Guide: Running Locally

To use the Genji-JP 6B model locally:

  1. Install the Hugging Face Transformers library.
  2. Import the necessary classes:
    from transformers import AutoTokenizer, AutoModelForCausalLM
    import torch
    
  3. Load the tokenizer and the model:
    tokenizer = AutoTokenizer.from_pretrained("EleutherAI/gpt-j-6B")
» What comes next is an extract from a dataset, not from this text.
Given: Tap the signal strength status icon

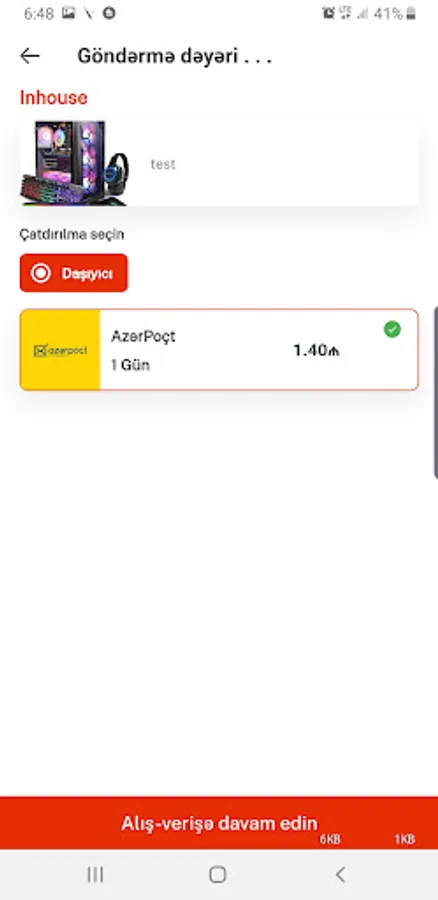Looking at the screenshot, I should pos(362,14).
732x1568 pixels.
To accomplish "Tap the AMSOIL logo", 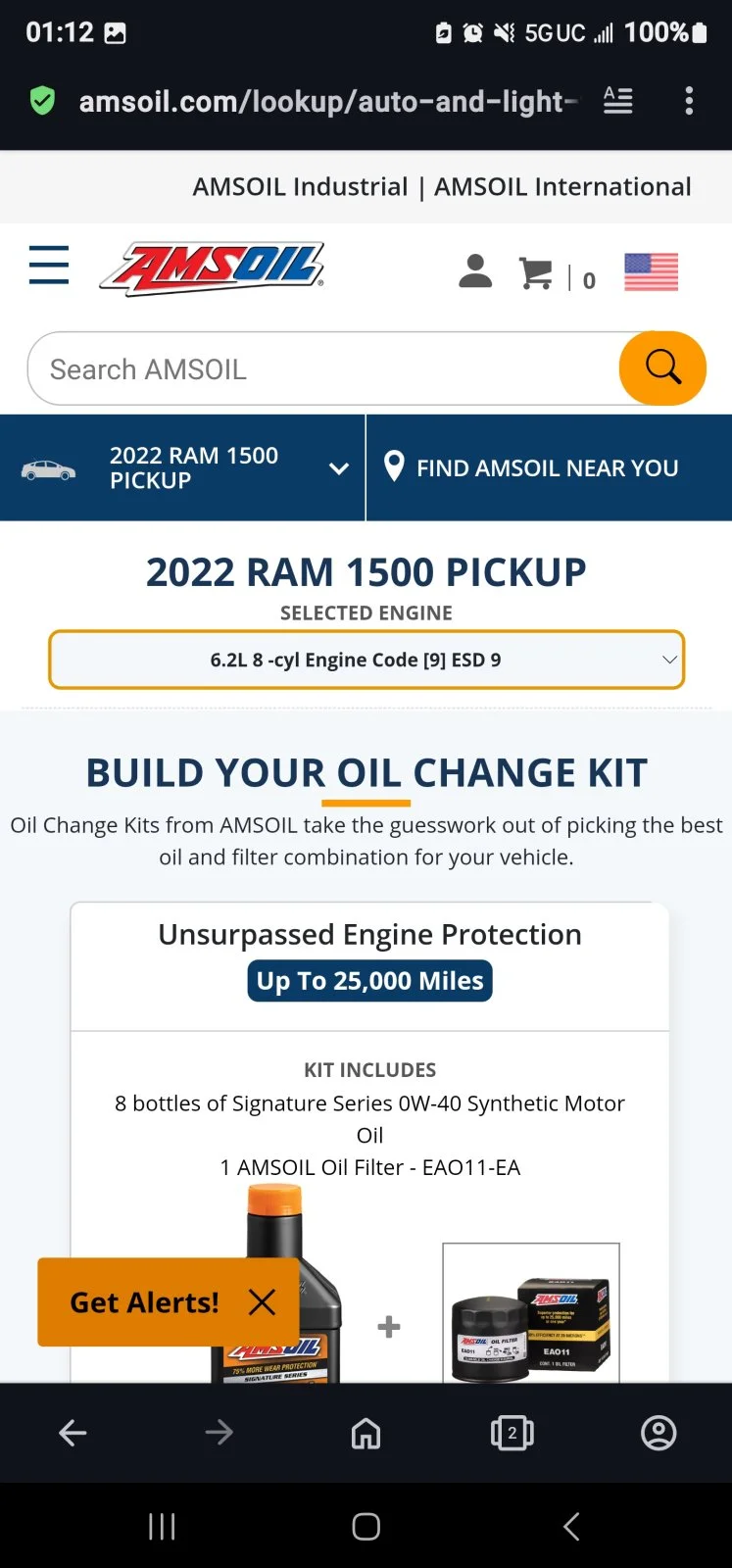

    model = AutoModelForCausalLM.from_pretrained("NovelAI/genji-jp", torch_dtype=torch.float16, low_cpu_mem_usage=True).eval().cuda()
    
  4. Prepare your input text and generate text:
    text = '''Your input text here'''
    tokens = tokenizer(text, return_tensors="pt").input_ids
    generated_tokens = model.generate(tokens.long().cuda(), use_cache=True, do_sample=True, temperature=1, top_p=0.9, repetition_penalty=1.125, min_length=1, max_length=len(tokens[0]) + 400, pad_token_id=tokenizer.eos_token_id)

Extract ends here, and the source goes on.